Hanya 9,5% saja peserta yang lolos menjadi anggota dewan rakyat, sisanya 90% lagi tak lebih hanya "penggembira" yang meramaikan blantika pesta demokrasi 2014 yang sebentar lagi pada 9 April 2014 akan teruji keberuntungannya.
Sejumlah usaha telah dikerahkan oleh 200 ribuan caleg dari 12 partai nasional dan 3 partai lokal (total 15 partai), mulai dari mengecat kendaraan mereka dengan atribut dan logo partai serta wajah caleg. Ada juga yang menempel baliho ukuran kecil dan besar di pinggir jalan. Bahkan tak tanggung-tanggung, jutaan pohon "menjerit" kesakitan dipaku disana-sini oleh gerombolan caleg yang tidak mampu lagi memilih dan memilah lokasi promosi yang strategis.
Meski KPU pada Desember 2013 lalu telah menetapkan kertas suara caleg 2014 tidak memuat gambar caleg, hal ini tidak berarti membuat caleg kehilangan akal atau langsung hilang kesadarannya. Mental baja caleg pantas ditiru. Lihatlah, semangat juang dan pantang menyerah yang mereka perlihatkan, larangan itu tak lebih hanya setetes debu di samudra yang luas.
Seolah tak mengenal beratnya liku-liku menarik simpati warga pemilih dan tidak menyadari politik pemerintah (KPU) mengatur strategi persaingan, para caleg tak patah arang atau melemah semangatnya mengikuti persaingan sampai menang hingga titik darah penghabisan.
Kini, menjelang perhelatan akbar tersebut dimulai, para caleg mulai tak nyenyak tidurnya, apalagi calon anggota dewan yang pernah merasakan manisnya menjadi anggota dewan, rasa-rasanya tak rela melepas begitu saja berjuta "kenangan indah" saat menjadi anggota dewan yang dihormati oleh masyarakat dari desa hingga kota.
Lebih-lebih lagi ketika melihat kertas suara pemilu caleg 2014 yang hanya memuat gambar partai, nomor urut caleg (sesuai urutan abjad nama caleg), dapat dibayangkan betapa terganggunya jadwal tidur sang caleg memikirkan dahsyatnya persaingan tersebut.
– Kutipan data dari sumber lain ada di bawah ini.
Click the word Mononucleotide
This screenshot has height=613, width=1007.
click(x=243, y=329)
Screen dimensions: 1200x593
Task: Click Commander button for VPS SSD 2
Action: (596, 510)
Surat suara caleg 2014 kini mirip dengan soal ujian yang meminta pemilih menentukan pilihan pada gambar parpol peserta pemilu. Seolah-olah pemilih diberi pertanyan berikut : "Gambar parpol ini identik dengan nomor berapa atau siapa? Hayo jawab, lekas...!"
Kemudian pemilih yang latar belakang sosialnya dari berbagai kalangan dan memiliki tekanan psikologis berbeda itu saat masuk ke bilik suara dengan jantung berdebar-debar (karena bingung mau milih siapa) lantas menutup matanya.
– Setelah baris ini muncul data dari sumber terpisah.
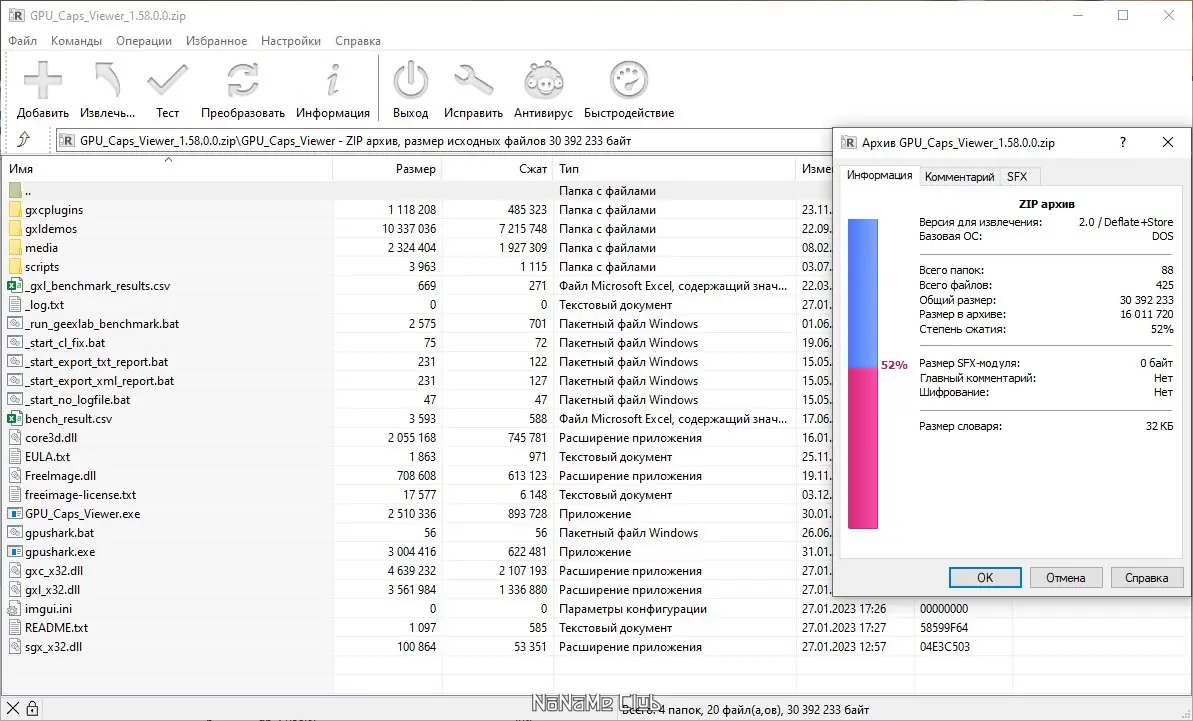Switch to the SFX tab
Screen dimensions: 1193x721
point(1018,176)
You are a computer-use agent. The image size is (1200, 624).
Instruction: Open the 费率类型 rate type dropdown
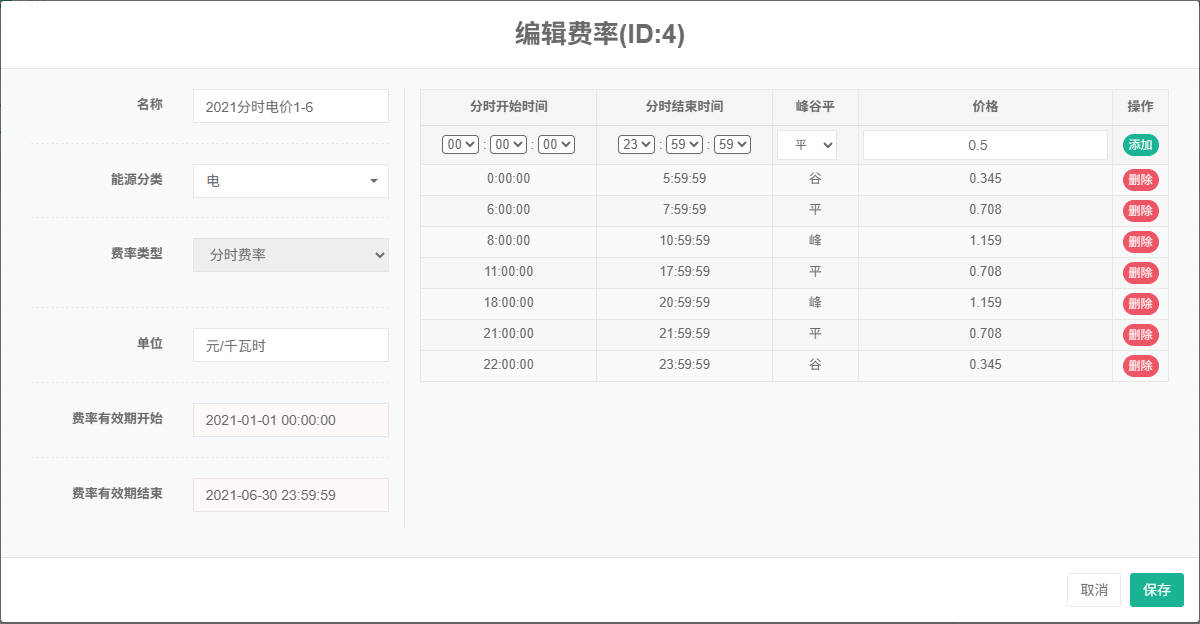tap(290, 255)
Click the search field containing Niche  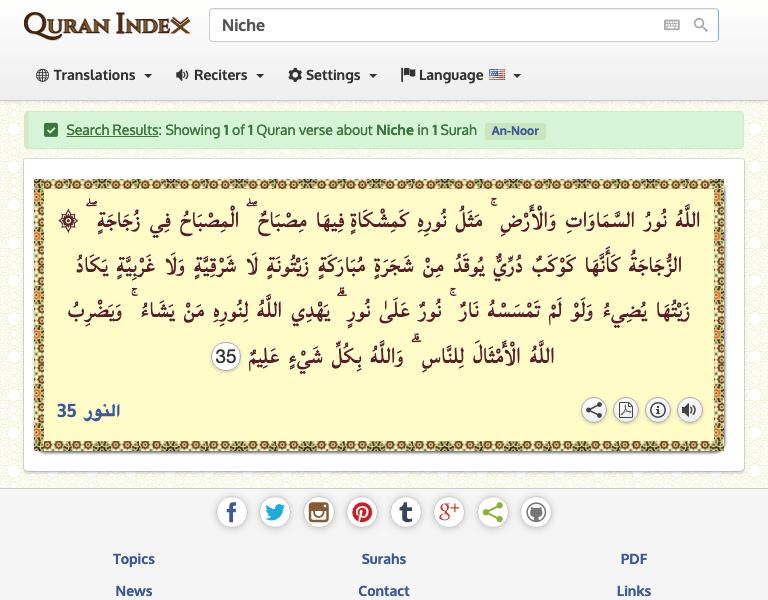point(435,26)
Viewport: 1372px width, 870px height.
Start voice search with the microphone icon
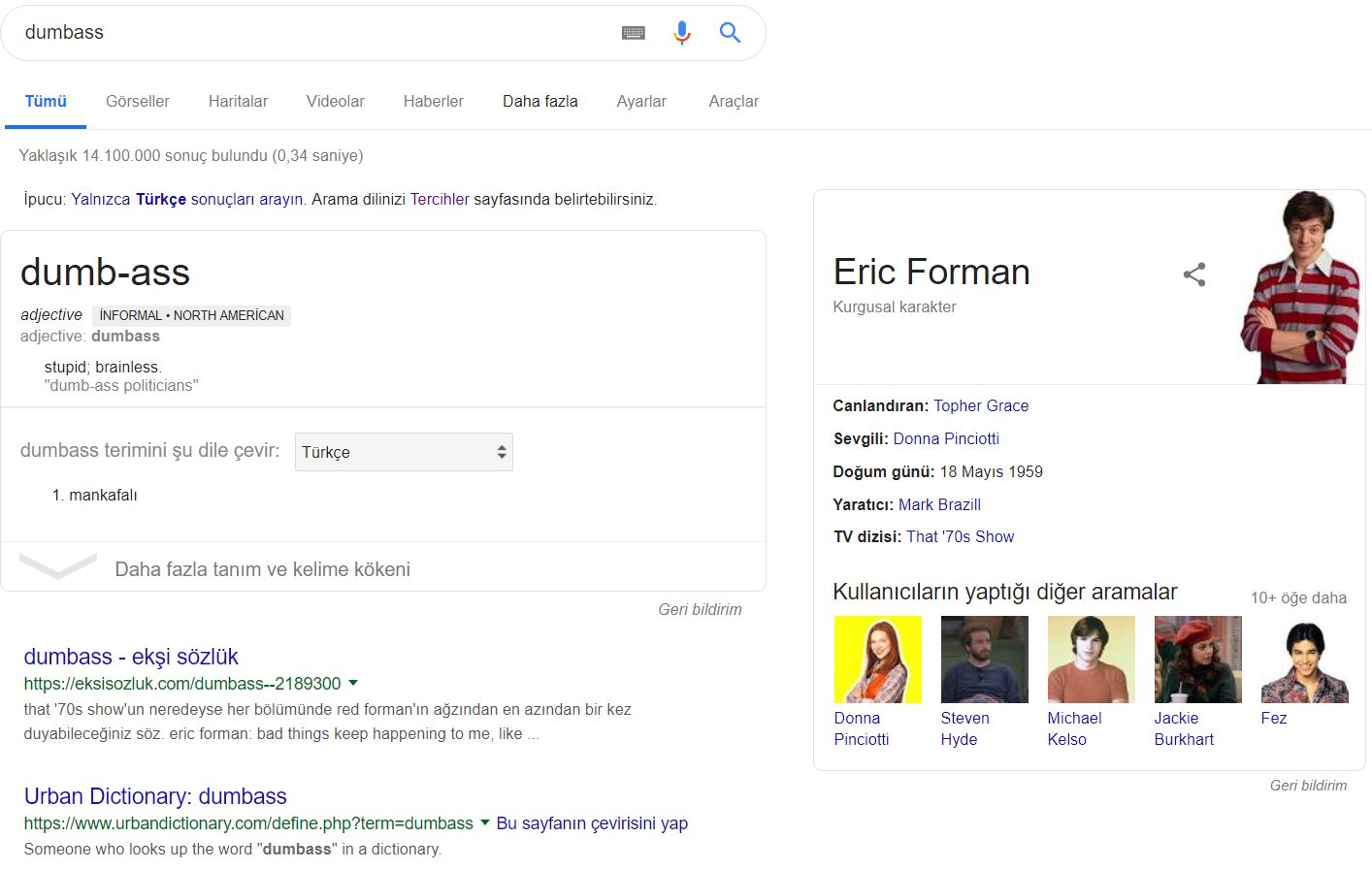681,32
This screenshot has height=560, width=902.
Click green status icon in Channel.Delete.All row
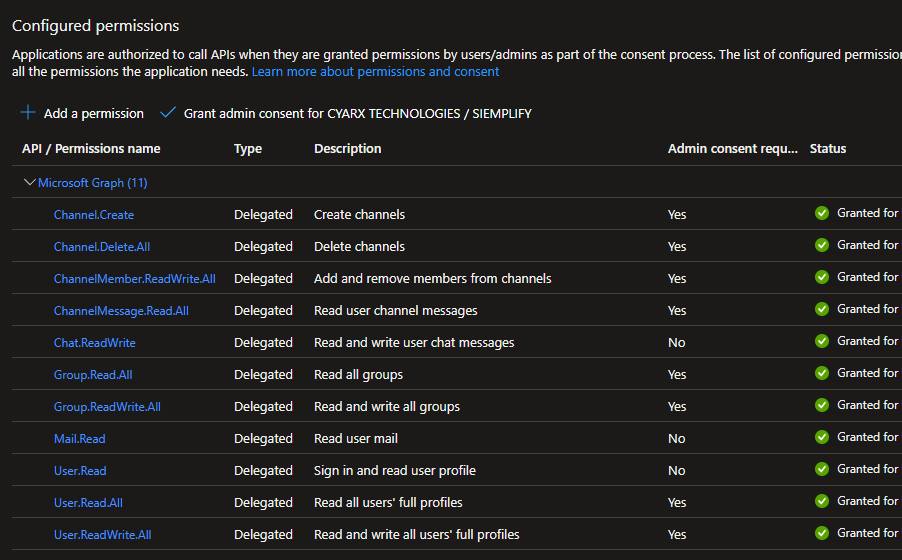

Beruntung posisinya kena ke nomor tertentu dari partai tertentu. Bagaimana jadinya jika paku itu mencoblos pada posisi yang tidak tepat, misalnya menembus diantara garis kolom dan baris sehingga membingungkan saksi saat perhitungan dilakukan.
Timbul pertengkaran? Mungkin saja, tapi tak cukup tersedia waktu untuk bertengkar karena kejadian seperti itu berulang-ulang dan terus terjadi sehingga pertengkaran pun berubah menjadi senyuman yang indah diantara para saksi yang awalnya tegang lalu secara otomatis merasa senasib dan sepenanggungan.